* _TEXTO DE LEITURA_
+ + + +

Imagens de capa dos livros F de Falcão e Alfabeto da Sociedade Desorientada

Vamos a F de Falcão, de Helen Macdonald. (Uma escritora e historiadora, entre outras coisas, de luto pela morte do pai, que retoma a falcoaria e o desafio de treinar um açor)

“Em dois meses, não terei mais escritório, nem colegas, nem salário, nem casa. Tudo vai ser diferente. Porém, penso, tudo já está diferente. Quando Alice caiu no buraco do coelho e foi parar no País das Maravilhas, ela caiu tão devagar que conseguiu apanhar coisas nos armários e nas prateleiras, olhar com curiosidade os mapas e as fotografias que passavam por ela. Em meus três anos como professora em Cambridge, houve aulas, bibliotecas, reuniões acadêmicas, supervisões, entrevistas de admissão, madrugadas escrevendo artigos e dando notas para ensaios, e outras coisas embebidas no glamour da universidade: comer faisão à luz de velas na High Table, um salão exclusivo de Cambridge, enquanto pancadas de neve riscavam as vidraças das janelas, canções de Natal eram entoadas e vinho do Porto era servido, a prata reluzindo nas mesas envernizadas em tom escuro. Agora, de pé em um campo de críquete com um açor na mão, percebi que sempre estive caindo enquanto passava por essas coisas. Conseguia esticar a mão e tocá-las, apanhá-las das prateleiras e recolocá-las, mas não eram minhas. Nunca foram genuinamente minhas. Alice, ao cair, olhava para baixo, tentando identificar por onde estava indo, mas tudo lá embaixo era escuridão.”

+ + + +

* _DADOS_

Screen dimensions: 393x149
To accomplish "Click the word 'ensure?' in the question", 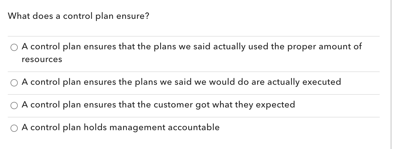I will click(x=132, y=17).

+ + + +

* _EXERCÍCIOS PROPOSTOS_
A) No texto de leitura sobre F de Falcão, por que Alice conseguiu apanhar coisas nos armários e nas prateleiras enquanto caía?
B) Retome o texto de leitura sobre F de Falcão e continue-o a partir da última frase.

* _EXERCÍCIOS RESOLVIDOS_
A) Porque caiu tão devagar pelo buraco do coelho que conseguiu apanhar coisas nos armários e nas prateleiras e olhar com curiosidade os mapas e as fotografias que passavam por ela.

B)
Senti um tremor ao ler esse trecho. A sensação de luto ali presente tinha tudo a ver com o meu momento. Resisti bravamente aos incontáveis parágrafos e capítulos sobre falcoaria para encontrar o sentimento da escritora, tão pertencente ao meu universo. Agora, eu também era uma Alice, olhando e deixando passar o que sempre achei que era meu, embora nunca tenha sido.

Também busquei inspiração nos empreendedores. Daqueles que dão gosto de conhecer e que podem me direcionar ao novo sem qualquer enfado ou martírio.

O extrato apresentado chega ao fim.